_Exercise inputs_:
__________
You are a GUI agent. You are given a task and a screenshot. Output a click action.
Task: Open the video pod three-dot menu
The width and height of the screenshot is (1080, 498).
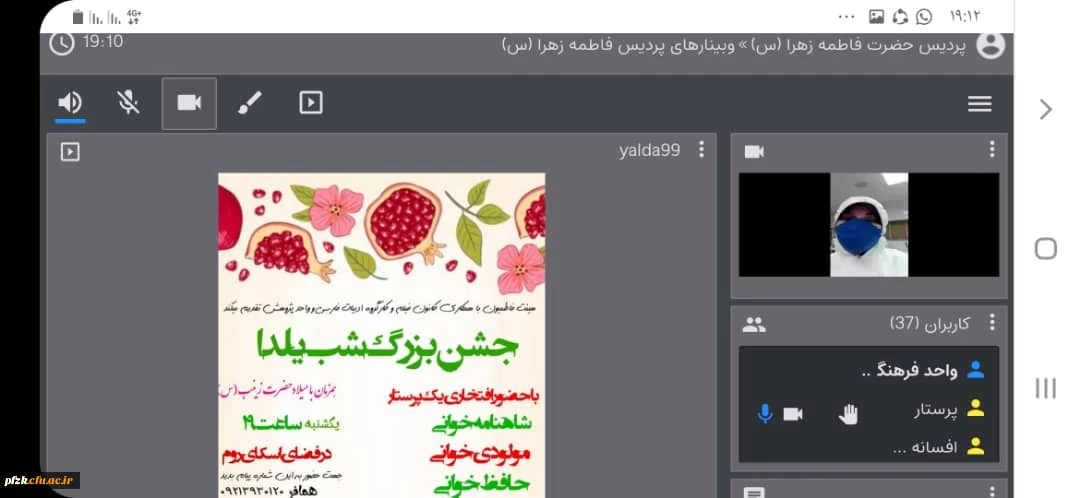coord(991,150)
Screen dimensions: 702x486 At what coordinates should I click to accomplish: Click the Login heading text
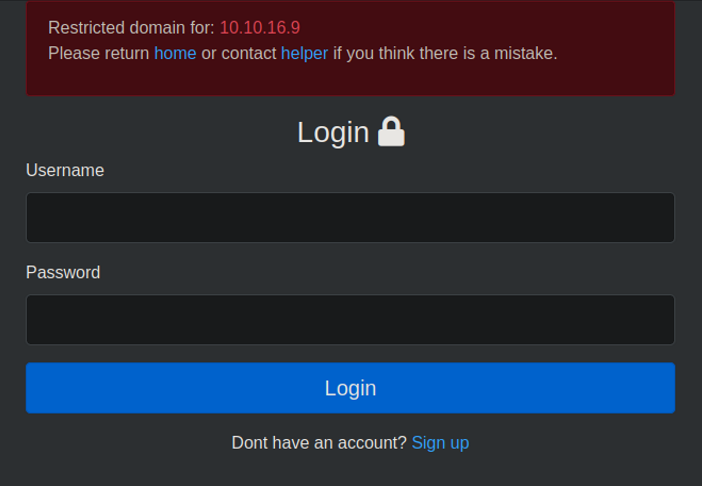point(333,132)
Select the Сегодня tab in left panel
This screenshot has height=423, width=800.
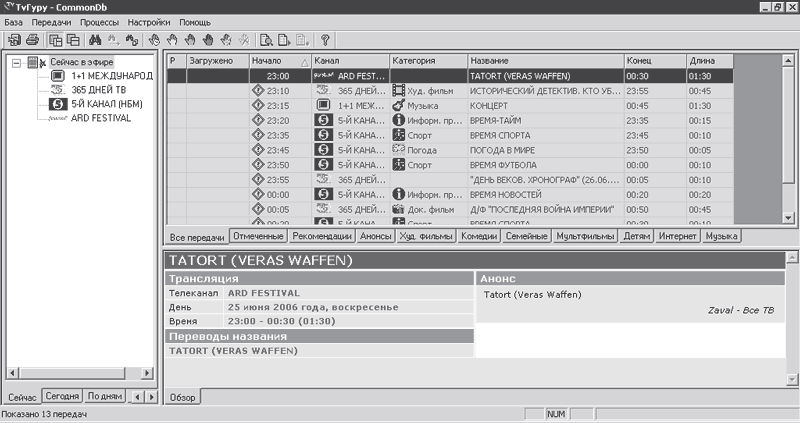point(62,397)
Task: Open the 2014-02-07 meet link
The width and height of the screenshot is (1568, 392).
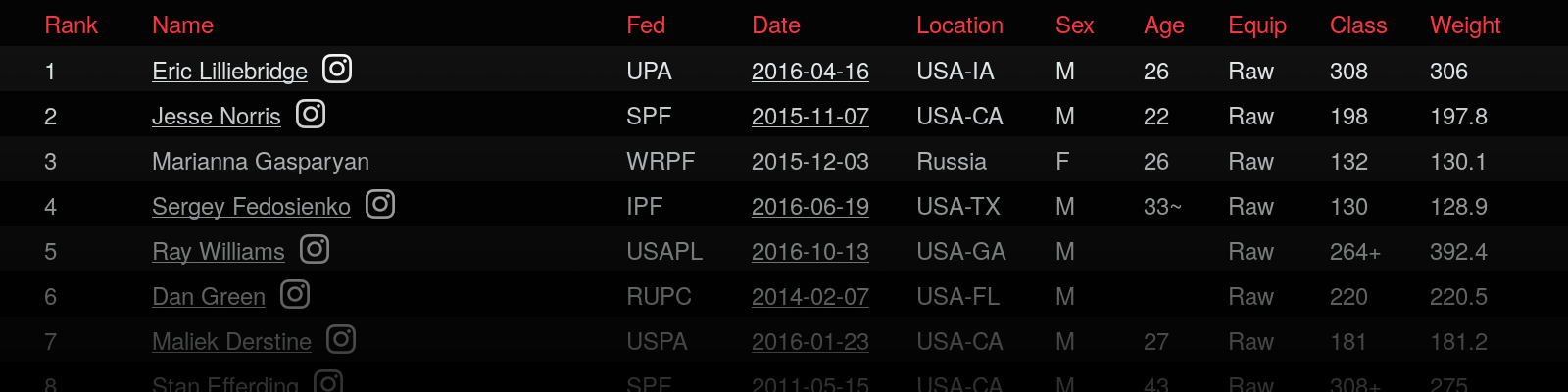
__________
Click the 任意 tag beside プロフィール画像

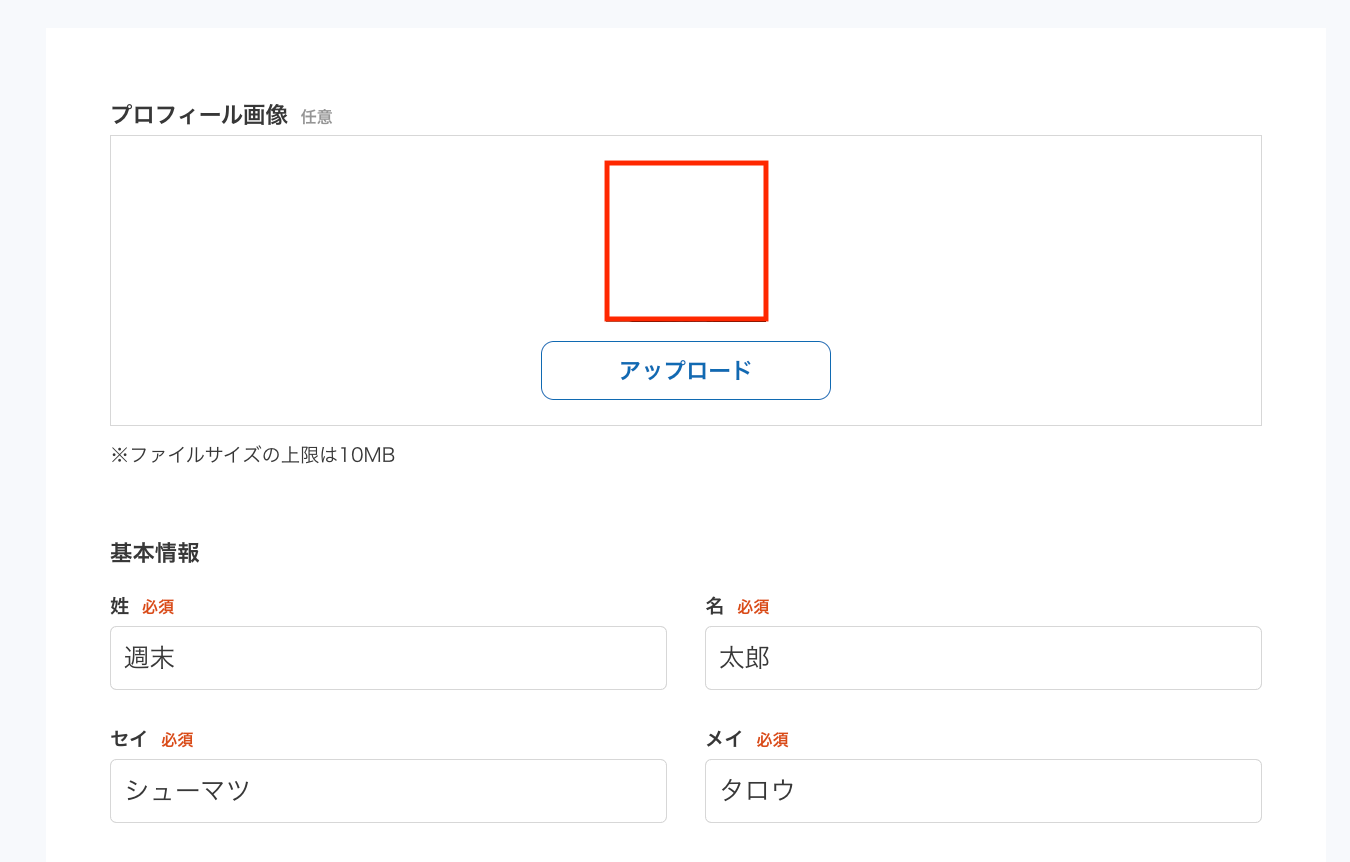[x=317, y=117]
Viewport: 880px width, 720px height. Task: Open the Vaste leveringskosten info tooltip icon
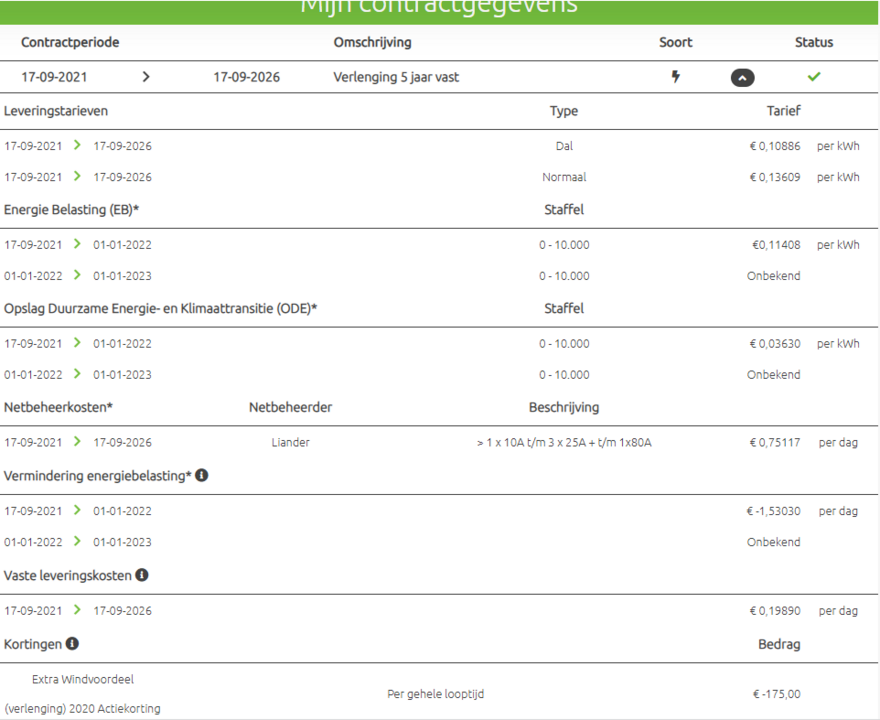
__________
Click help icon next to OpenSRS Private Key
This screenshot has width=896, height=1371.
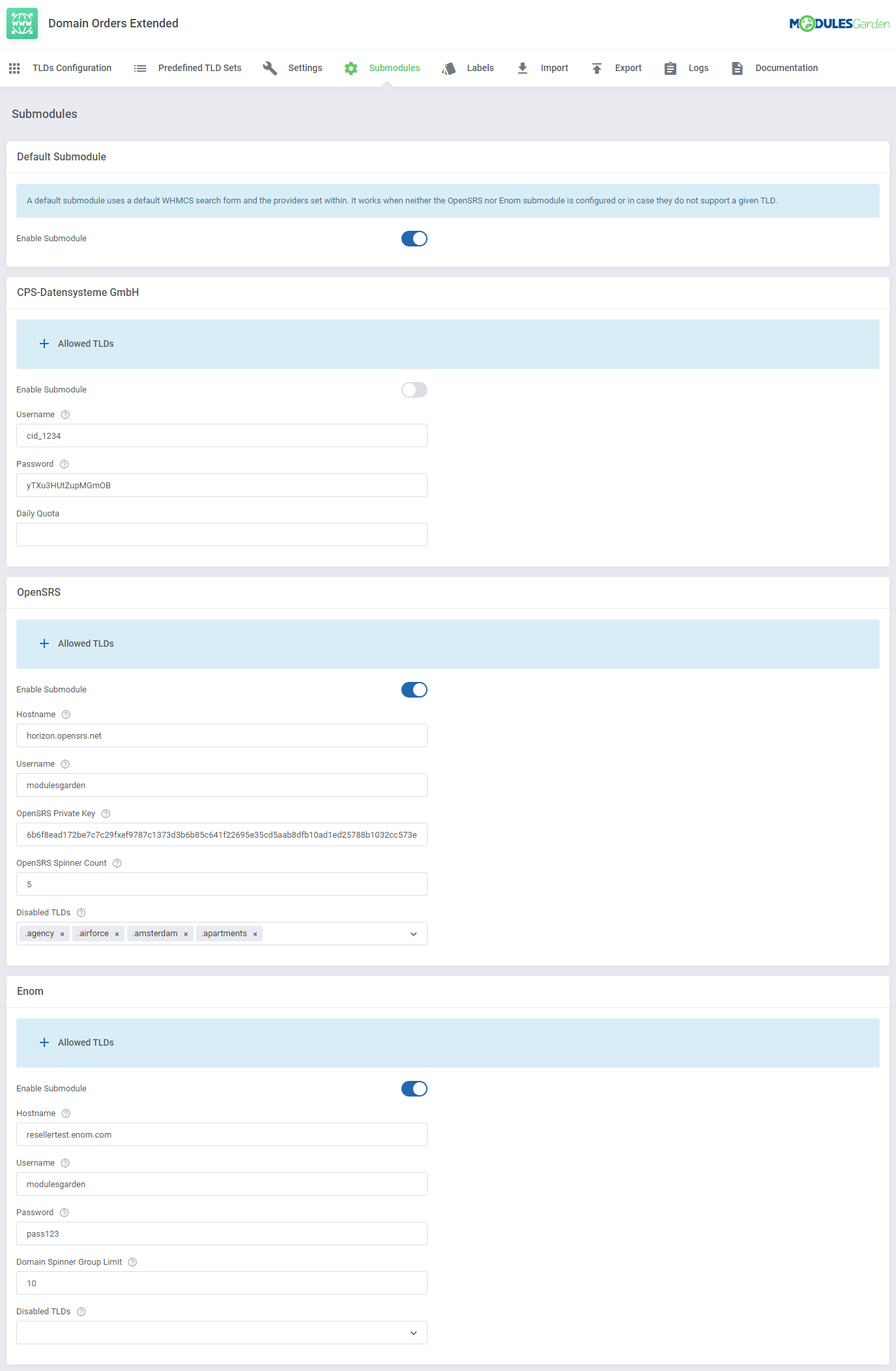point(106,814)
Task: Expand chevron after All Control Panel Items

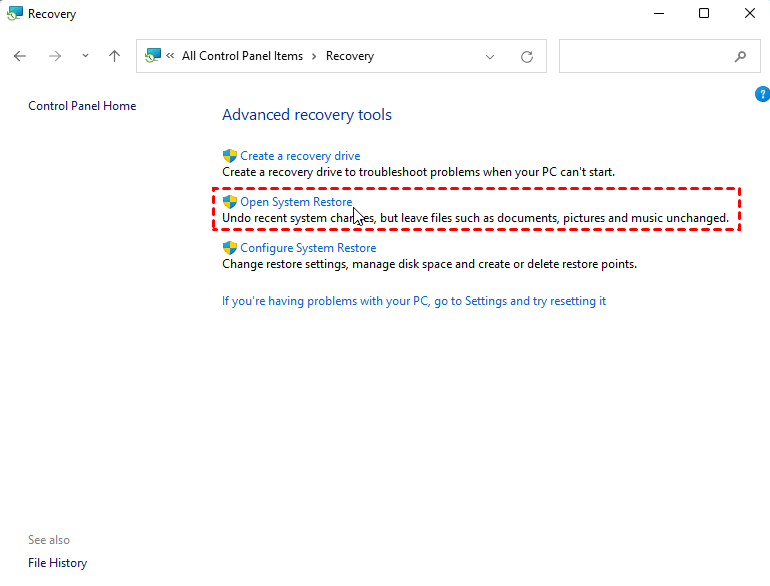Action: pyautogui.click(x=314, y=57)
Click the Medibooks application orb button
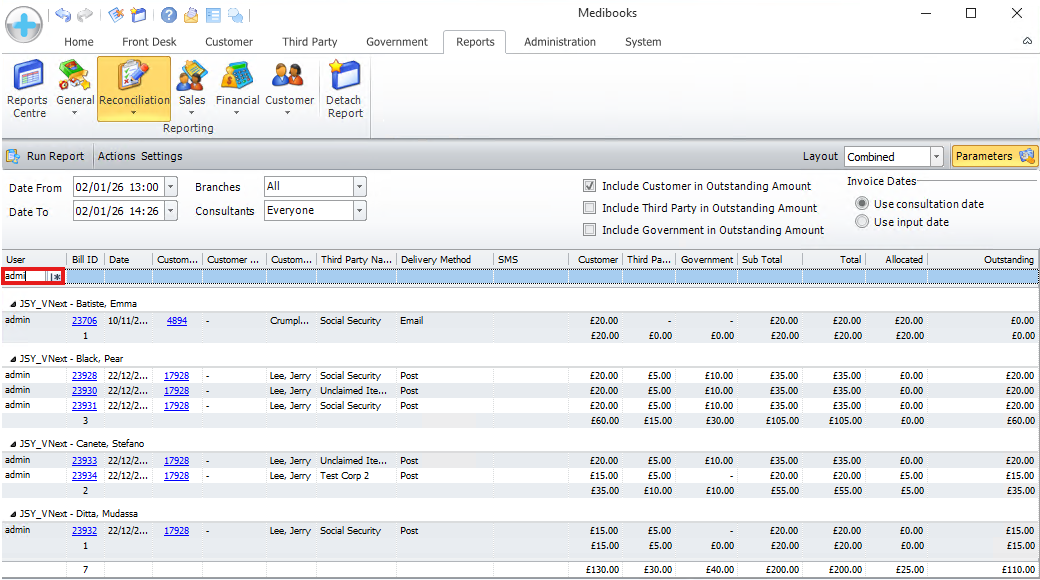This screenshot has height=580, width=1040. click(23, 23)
__________
_What you need to do_:
With the pictures omitted, copy the entries above exactly from the line containing "Screen dimensions: 702x486" through the line containing "The width and height of the screenshot is (1568, 392).", both lines included.

_Response for this exercise_:
Screen dimensions: 702x486 At what coordinates should I click to accomplish: Click the Login heading text
point(333,132)
Select the Сегодня tab in left panel
This screenshot has height=423, width=800.
point(62,397)
Task: Open the 2014-02-07 meet link
The width and height of the screenshot is (1568, 392).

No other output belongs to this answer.